[Saved entries]
-- -- --

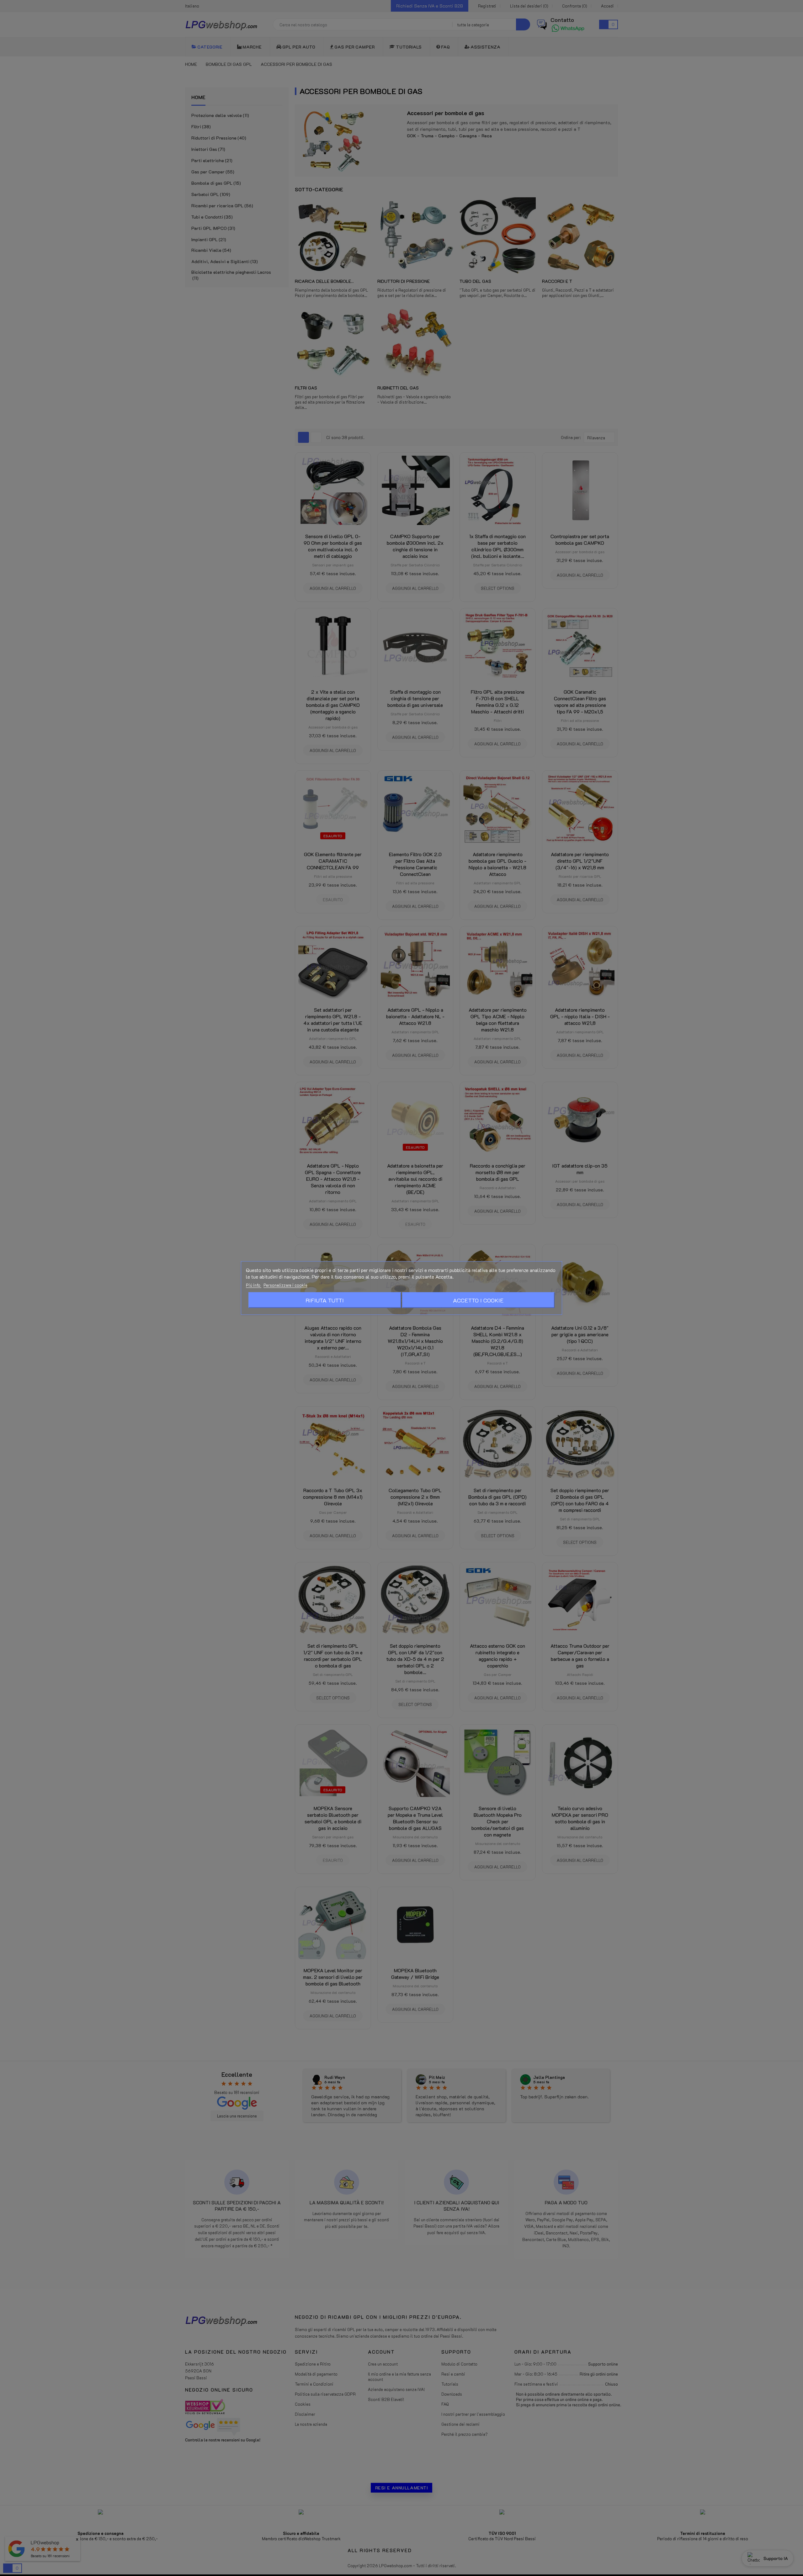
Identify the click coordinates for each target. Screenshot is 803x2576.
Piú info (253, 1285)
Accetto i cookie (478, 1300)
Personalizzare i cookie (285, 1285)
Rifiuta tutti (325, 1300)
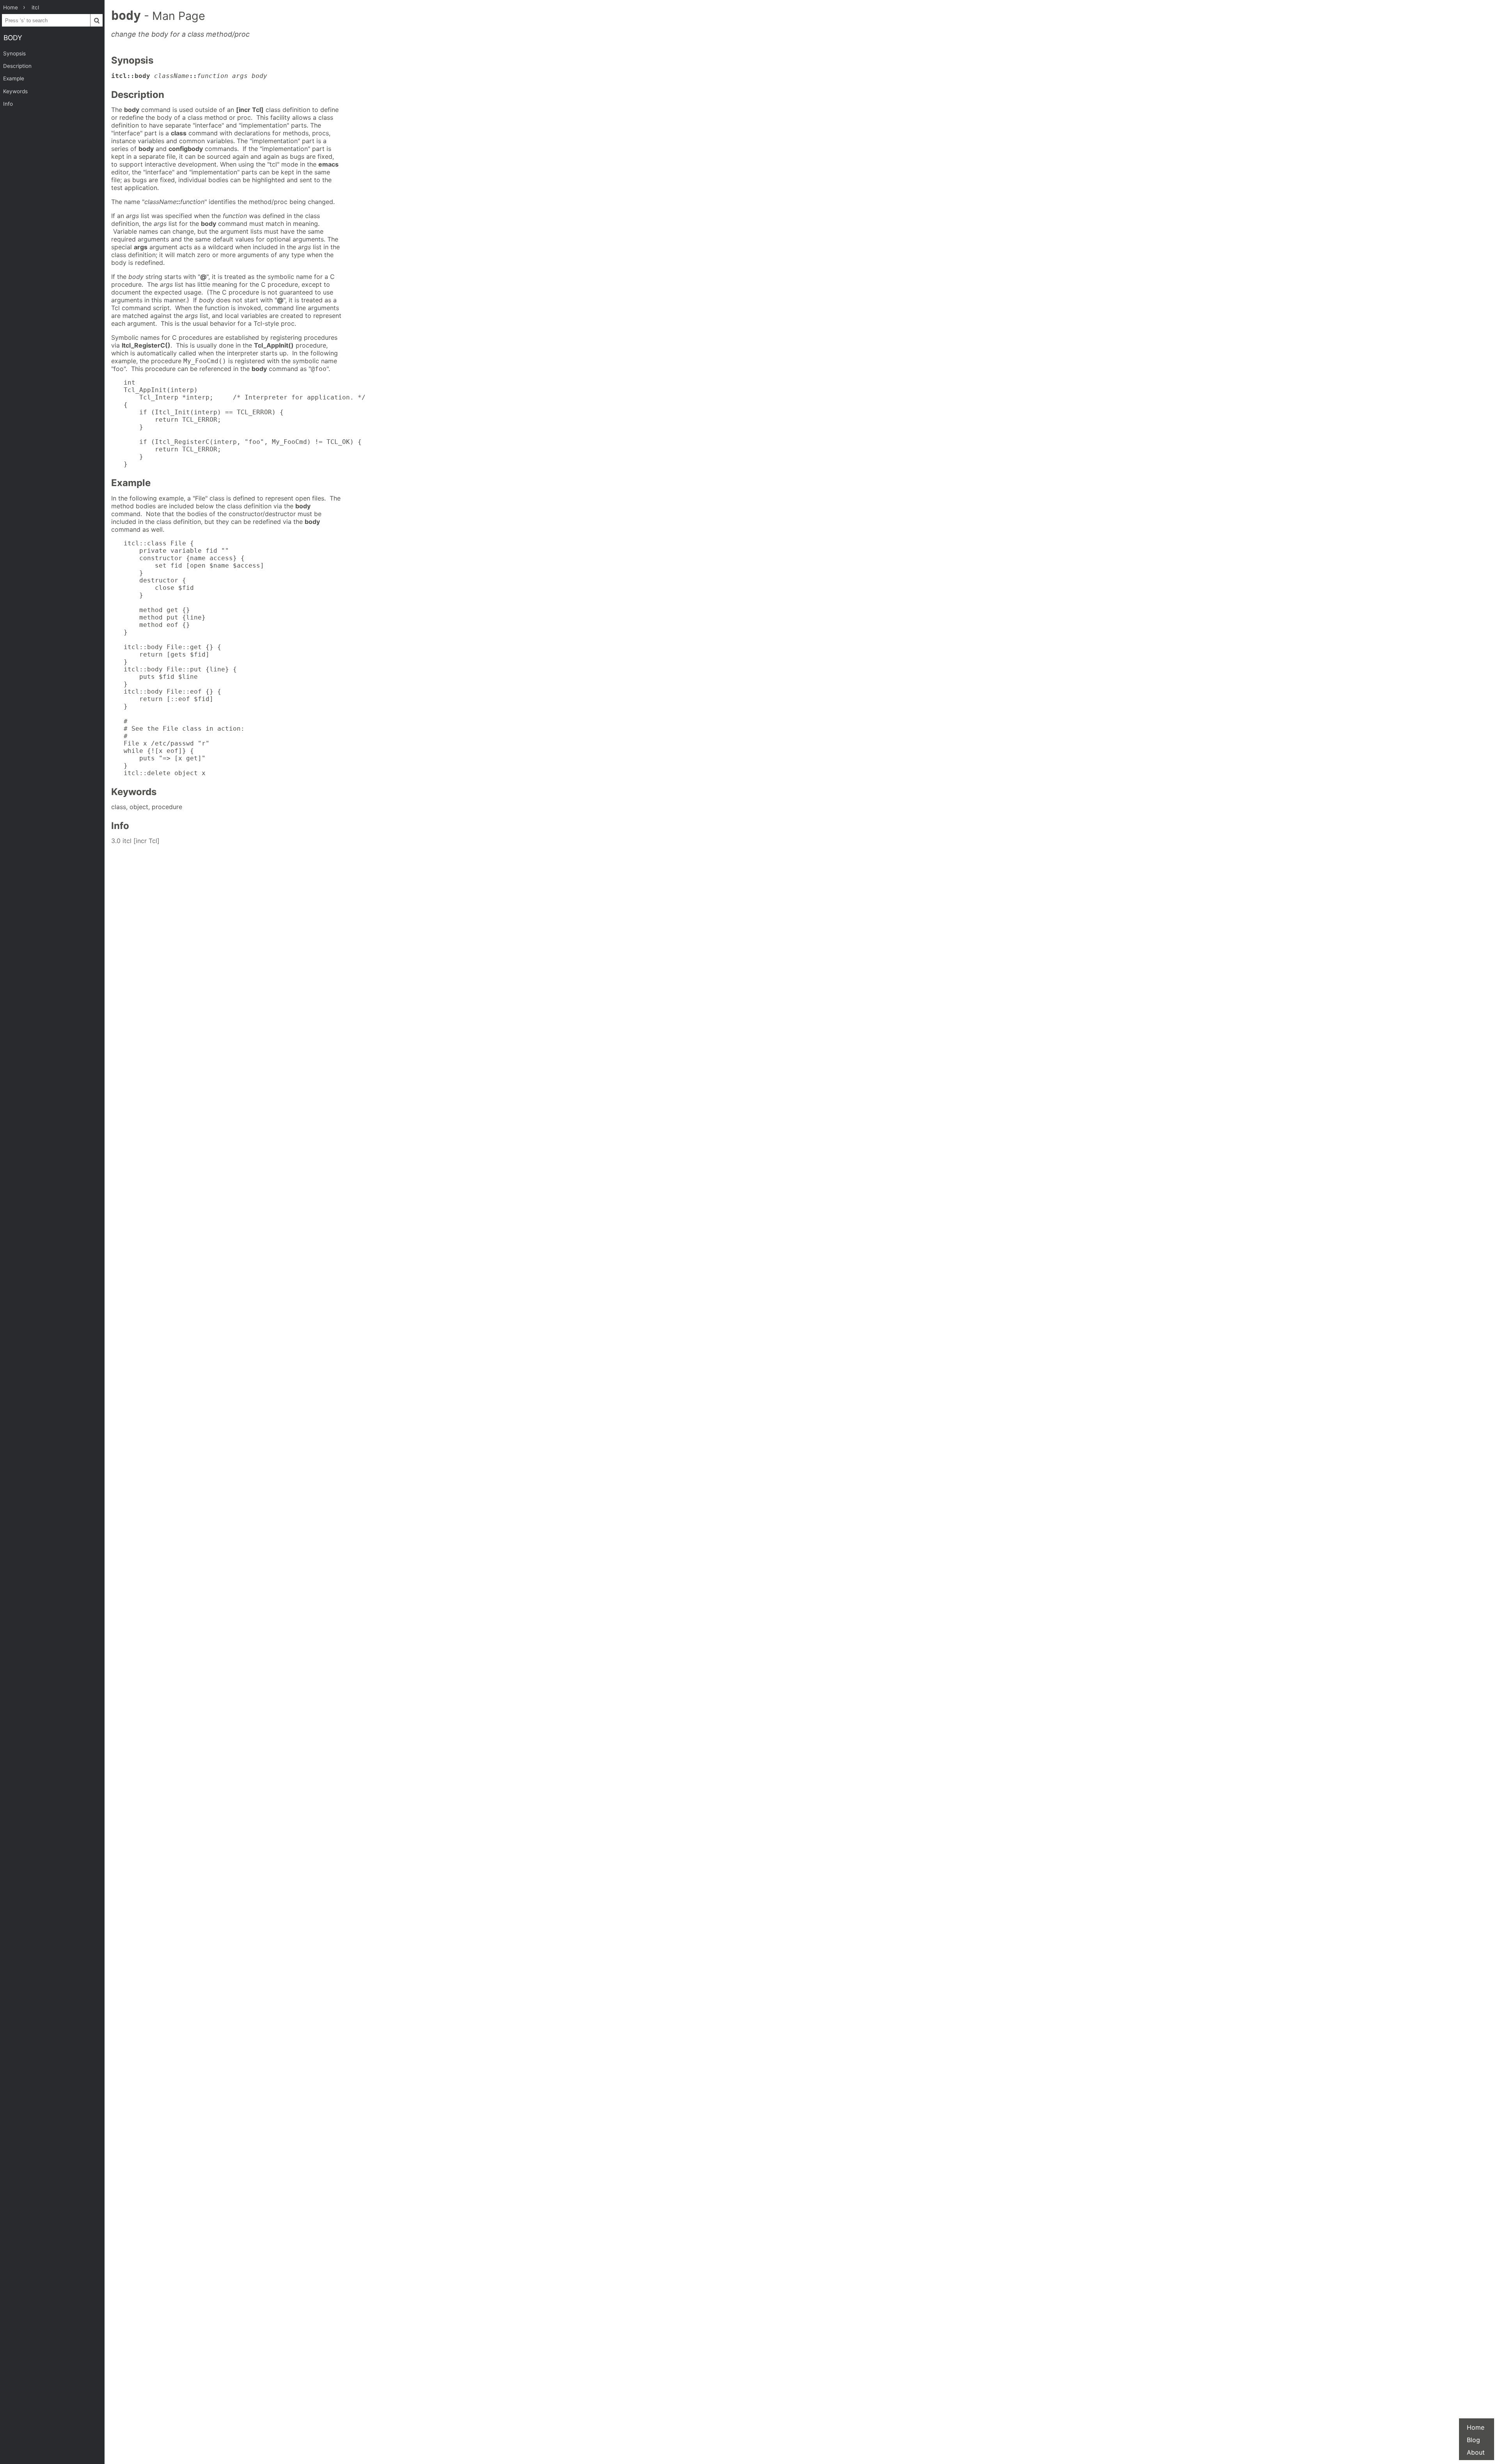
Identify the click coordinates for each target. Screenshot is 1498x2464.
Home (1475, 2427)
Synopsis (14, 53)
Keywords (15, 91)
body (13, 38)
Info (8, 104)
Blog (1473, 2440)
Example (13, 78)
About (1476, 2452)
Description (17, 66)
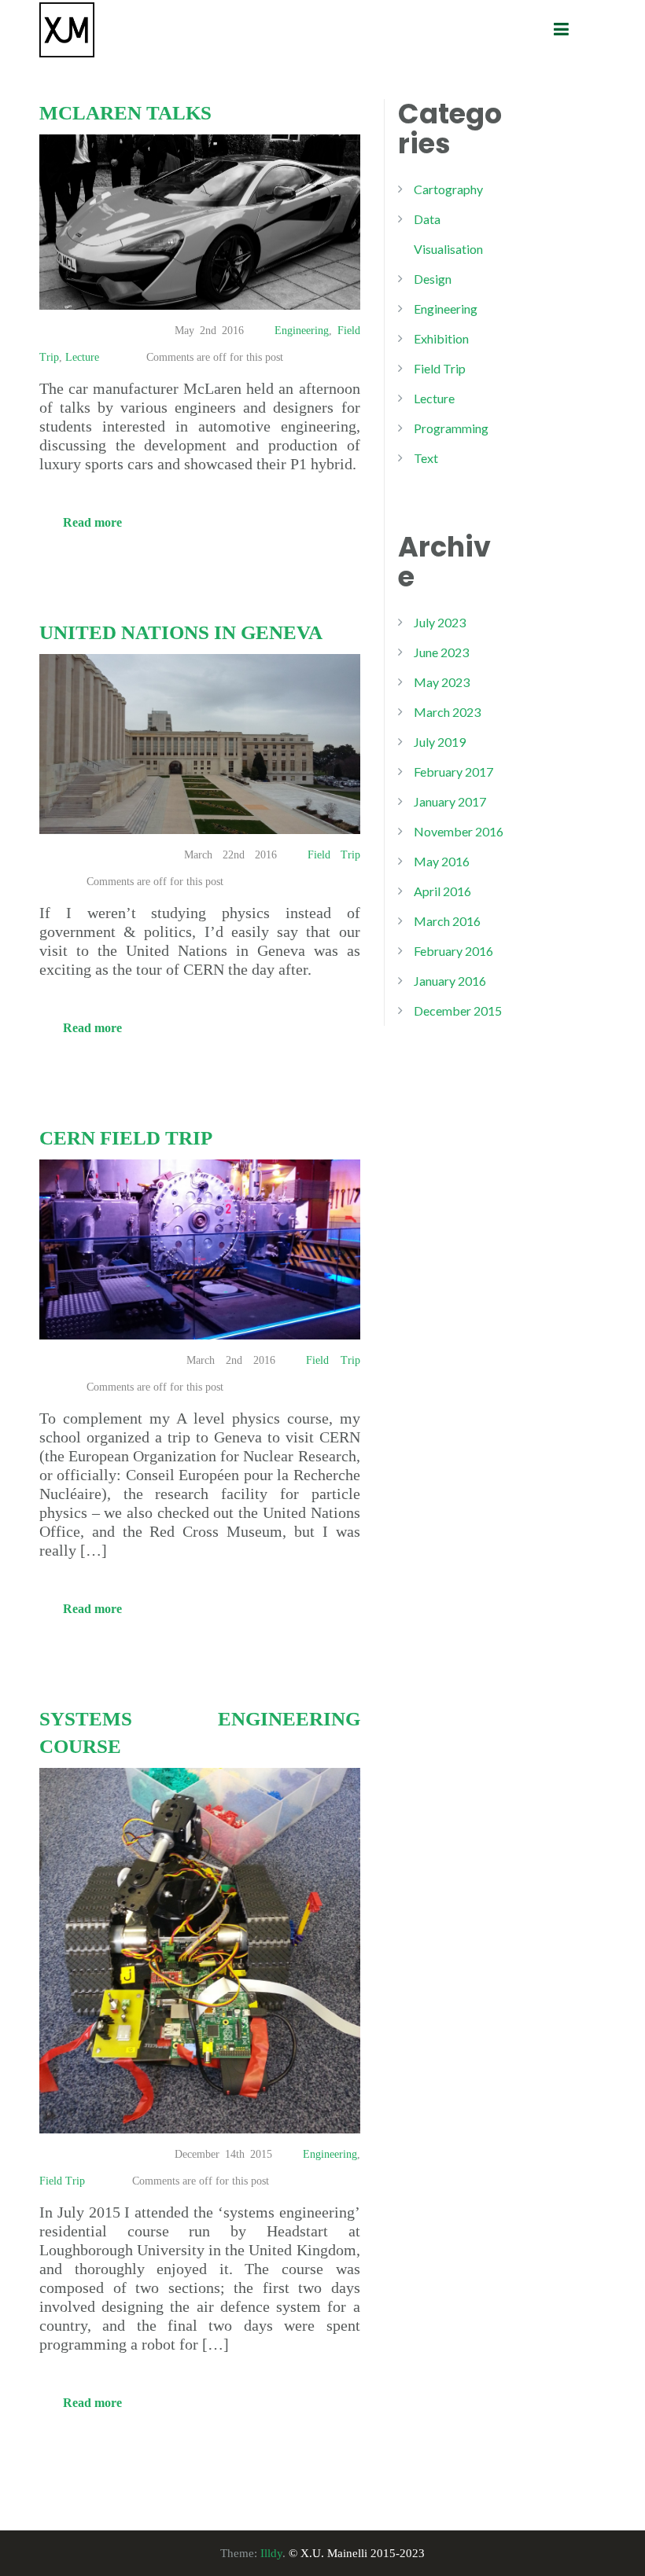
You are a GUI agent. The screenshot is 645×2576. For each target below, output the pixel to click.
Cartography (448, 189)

-- -- --

Say how many lines of the data hold the string "cookie", with no other words in your reply.

§ Reply to the task
2